Jocelyn zog als Antwort nur eine Augenbraue hoch.
»Außerdem habe ich kein Gästebett.«
»Dein Bett reicht für zwei«, sagte Jocelyn ungerührt. So leicht gab sie sich nicht geschlagen.
In ihrem Rücken hüstelte der alte Herr erneut. Und Holly errötete wieder.
»Was wollen Sie denn jetzt?«, fuhr Jocelyn ihn an.
»Ich möchte bezahlen«, war die kleinlaute Antwort. Er händigte Jocelyn das abgezählte Geld aus.
Jocelyn warf einen Blick auf die Münzen. »Wie? Kein Trinkgeld?«
Jocelyns war in einer Stimmung, in der man besser nicht mit ihr diskutierte. Sie bekam ihr Trinkgeld, und sie bekam ihre Einladung, in der Vollmondnacht bei Holly zu übernachten.
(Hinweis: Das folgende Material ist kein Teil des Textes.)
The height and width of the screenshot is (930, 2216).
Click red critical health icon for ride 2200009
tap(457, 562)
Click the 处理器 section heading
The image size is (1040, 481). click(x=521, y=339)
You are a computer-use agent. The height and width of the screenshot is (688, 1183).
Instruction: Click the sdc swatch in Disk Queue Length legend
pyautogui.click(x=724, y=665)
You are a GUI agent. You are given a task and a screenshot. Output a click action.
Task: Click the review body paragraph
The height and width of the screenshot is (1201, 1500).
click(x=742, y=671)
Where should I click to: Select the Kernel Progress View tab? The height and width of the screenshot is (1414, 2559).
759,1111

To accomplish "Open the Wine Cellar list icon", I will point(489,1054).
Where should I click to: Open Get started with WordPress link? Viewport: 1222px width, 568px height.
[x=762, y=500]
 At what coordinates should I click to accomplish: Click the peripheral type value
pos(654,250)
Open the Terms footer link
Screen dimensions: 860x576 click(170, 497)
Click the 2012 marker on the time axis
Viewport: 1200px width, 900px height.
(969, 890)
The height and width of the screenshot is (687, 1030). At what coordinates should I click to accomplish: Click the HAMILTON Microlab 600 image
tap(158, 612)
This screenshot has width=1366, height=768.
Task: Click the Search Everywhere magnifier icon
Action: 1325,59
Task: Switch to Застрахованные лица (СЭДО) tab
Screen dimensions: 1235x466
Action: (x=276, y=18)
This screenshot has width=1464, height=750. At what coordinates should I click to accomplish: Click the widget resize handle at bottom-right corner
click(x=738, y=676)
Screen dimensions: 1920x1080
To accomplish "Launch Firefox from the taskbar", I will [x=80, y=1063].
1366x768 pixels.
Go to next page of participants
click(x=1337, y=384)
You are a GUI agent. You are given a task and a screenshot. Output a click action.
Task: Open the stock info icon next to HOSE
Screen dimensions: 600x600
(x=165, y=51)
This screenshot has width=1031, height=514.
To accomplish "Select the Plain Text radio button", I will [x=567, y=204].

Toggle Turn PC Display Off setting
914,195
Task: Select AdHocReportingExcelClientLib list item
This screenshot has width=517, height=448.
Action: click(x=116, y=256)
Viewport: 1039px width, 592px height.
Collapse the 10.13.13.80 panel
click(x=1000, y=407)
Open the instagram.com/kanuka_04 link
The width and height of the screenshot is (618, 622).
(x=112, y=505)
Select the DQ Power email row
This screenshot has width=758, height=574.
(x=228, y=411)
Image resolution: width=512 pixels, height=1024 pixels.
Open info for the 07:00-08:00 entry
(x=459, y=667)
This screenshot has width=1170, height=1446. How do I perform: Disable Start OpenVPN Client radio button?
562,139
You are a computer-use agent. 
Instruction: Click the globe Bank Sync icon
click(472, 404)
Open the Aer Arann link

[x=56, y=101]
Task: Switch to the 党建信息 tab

Es war Ende November, die Vollmondnacht war bitterkalt, der Himmel sternenklar. Keine einzige Wolke bot Schutz vor dem bösen Blick des Mondes, und Holly spürte, wie seine Argusaugen auf ihr ruhten, obwohl sie die Vorhänge im ganzen Haus sorgfältig zugezogen, die Jalousien heruntergelassen und in allen Zimmern die Lampen angemacht hatte, um das Mondlicht auszuschließen. Trotzdem hatte Holly das Gefühl, dass der Mond sie verfolgte, sein Licht schien durch jede Ritze ihrer Festung zu fallen, in der sie sich verschanzt hatte.
Jocelyn erschien für ihre Nachtwache mit unzähligen Tüten und Taschen, in denen sie die Grundausrüstung für einen Abend unter Frauen verstaut hatte. Sie machten es sich gemütlich, knabberten Popcorn und Schokolade und sahen sich eine DVD an. Jocelyn hatte eine Komödie mitgebracht, denn Lachen sei immer noch die beste Medizin, erklärte sie Holly.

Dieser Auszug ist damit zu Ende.